Two epidemiological studies showed higher risk of venous thromboembolism in patients with CD4 cell count less than 200cells/mm3. This level of CD4 count predisposes to many opportunistic infections further contributing to a procoagulant state through enhancing the active ongoing immune response. Several opportunistic infections, particularly Cytomegalovirus and Herpes simplex virus types 1 and 2, may contribute to the prothrombotic state by converting vascular endothelial cells from a noncoagulative to a procoagulative phenotype, leading to expression of procoagulant phospholipids . An association between cigarette smoking and spontaneous thrombosis in HIV patients has been mentioned  and was reported to affect 77% of the patients .
Pulmonary embolism can masquerade pneumonia. In patients with a new diagnosis of pulmonary embolism but with no previous history of thromboembolic or cardiopulmonary disorders, cough (28%), pleuritic pain (57%), fever (3%), and abnormal lung examination (26%)  may be present at initial presentation mimicking a pneumonia or opportunistic pulmonary infection.
The use of protease inhibitors has also been implicated in hypercoaguability [1, 8, 14]. Majluf-Cruz et al.  found that the incidence of venous thrombotic events increased dramatically from 0.19% before the introduction of protease inhibitors to 1.07% afterwards. An interesting suggestion by Saif et al.  was that because aspartyl proteases such as renin, endothelin, and cathepsin D are involved in the regulation of coagulation, and because the HIV protease is an aspartyl protease, inhibition of these native proteases by HIV-protease inhibitors may lead to a prothrombotic state.

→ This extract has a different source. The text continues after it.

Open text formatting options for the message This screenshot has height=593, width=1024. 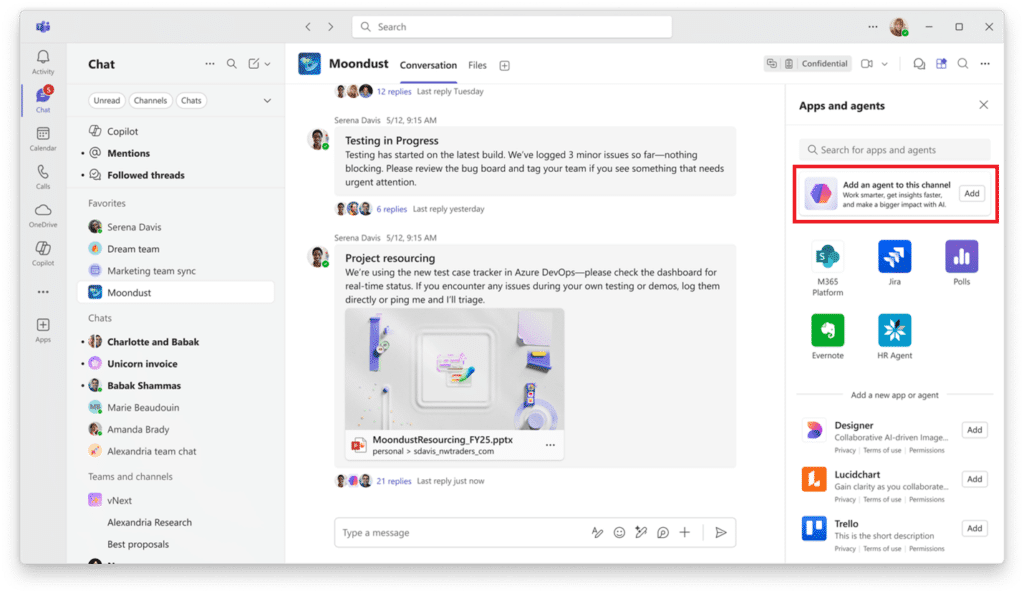pyautogui.click(x=597, y=532)
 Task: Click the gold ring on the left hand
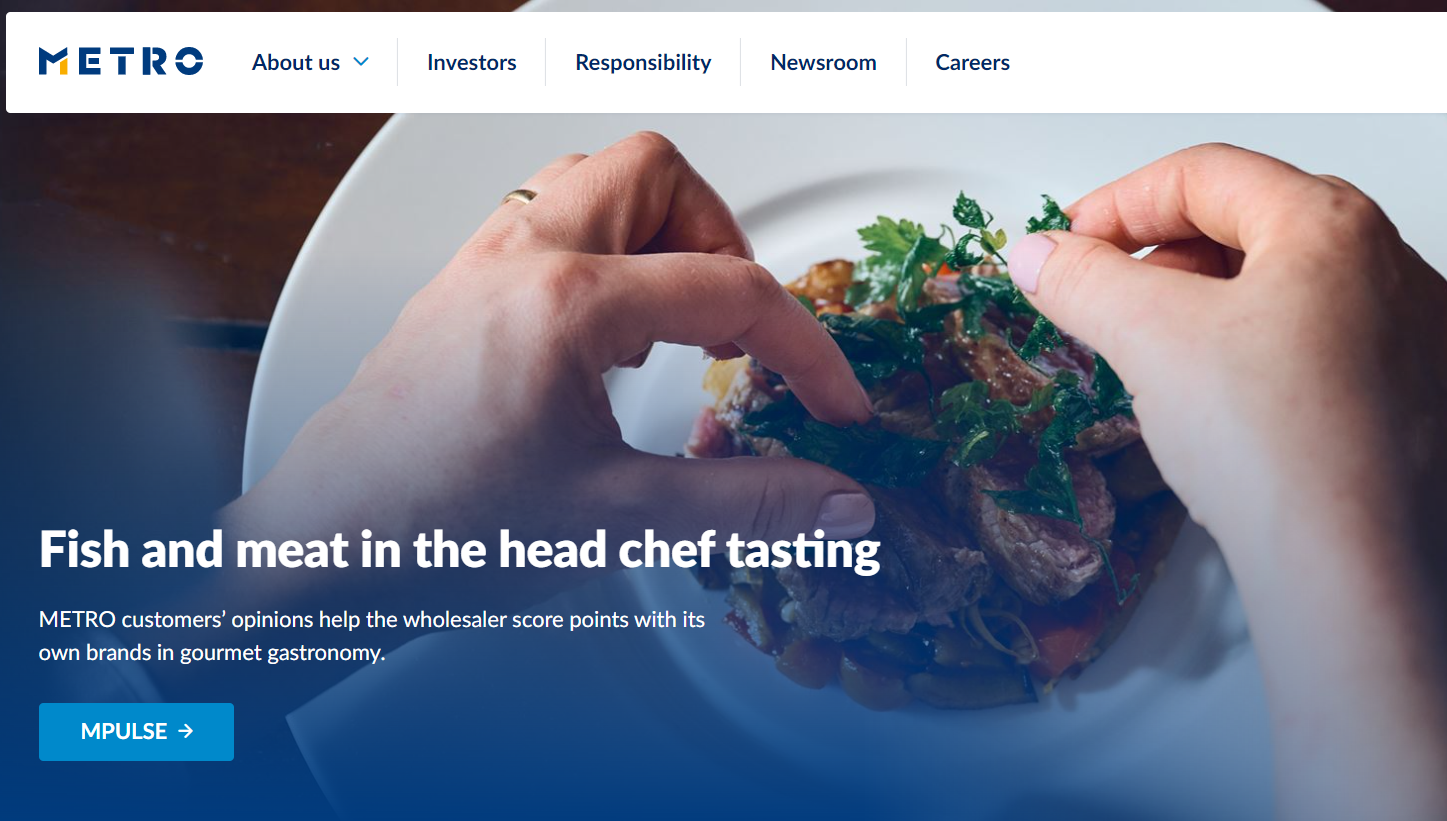click(520, 197)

The relationship between HIV infection and the development of thrombotic events, either arterial or venous, is dependent on the interplay amongst multiple factors, which include coagulation abnormalities, status of immunity, and ARVs. Because, available evidence supporting the above relationship is limited, more research is required in this area. Physicians need to be aware of the increased risk of thrombo-embolic disorders in HIV-infected patients so that they can be appropriately recognized and treated.